The results of plant-scale regeneration of granular carbon at South Lake
Tahoe, California are as follows:
Carbon Virginal Spent Carbon after
property carbon carbon regeneration
Apparent
density 0.48 0.52-0.59 0.47-0.50
Iodine
number 935 550-843 743-969
Ash (%) 5.0 4.5 4.7-8.2
Although these values cannot be used as an absolute measure or standard
for performance at all plants, the figures can be used as a general guide
for performance evaluation. Through laboratory tests, the apparent density,
iodine number and ash content of the carbon should be determined after each
regeneration. If a system does not perform as expected, the troubleshooting
guide should be checked.
Control Considerations
The quality of regenerated carbon is controlled by measuring the
apparent density (A.D.) of the regenerated carbon. A typical A.D. of virgin
granular carbon is about 0.48 gm/cc. As carbon becomes saturated with
adsorbed organics, the A.D. may increase to 0.50 or more. As the carbon is
regenerated, organics are removed, and the carbon loses weight. If properly
regenerated, the A.D. will return to 0.48. The A.D. is quickly and easily
determined by weighing a known volumn of carbon.

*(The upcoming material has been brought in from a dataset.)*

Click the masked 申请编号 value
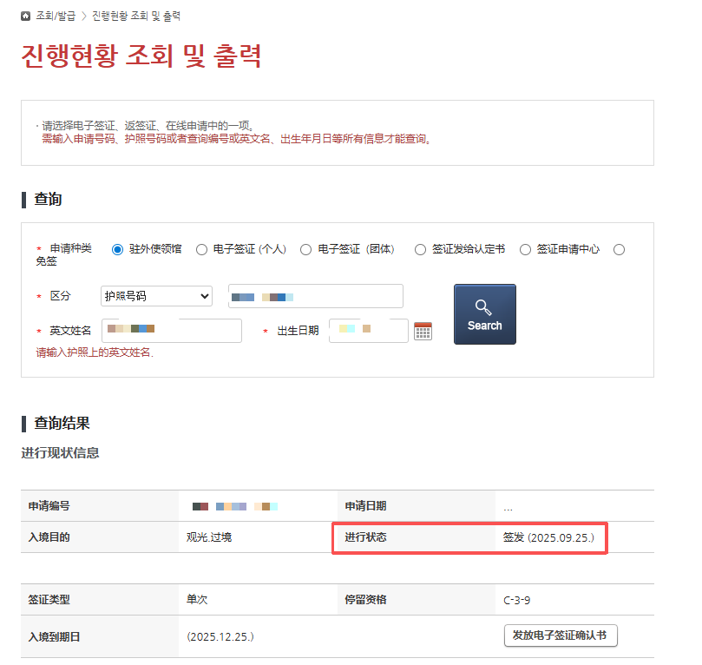This screenshot has width=702, height=665. [x=235, y=506]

If the apparent density of the regenerated carbon is greater than 0.49,
the carbon is not getting enough heat to remove much of the organic material.
If the apparent density is less than 0.48, the carbon is getting too much
heat, and carbon is being burned in the furnace.
The A.D. of the regenerated carbon can be changed by changing the
following process conditions:
1. Temperature is the most important factor in carbon regeneration; a
higher temperature will give a lower A.D. and a lower temperature will
give a higher A.D.
2. Carbon feed rate is the next most important in carbon regeneration.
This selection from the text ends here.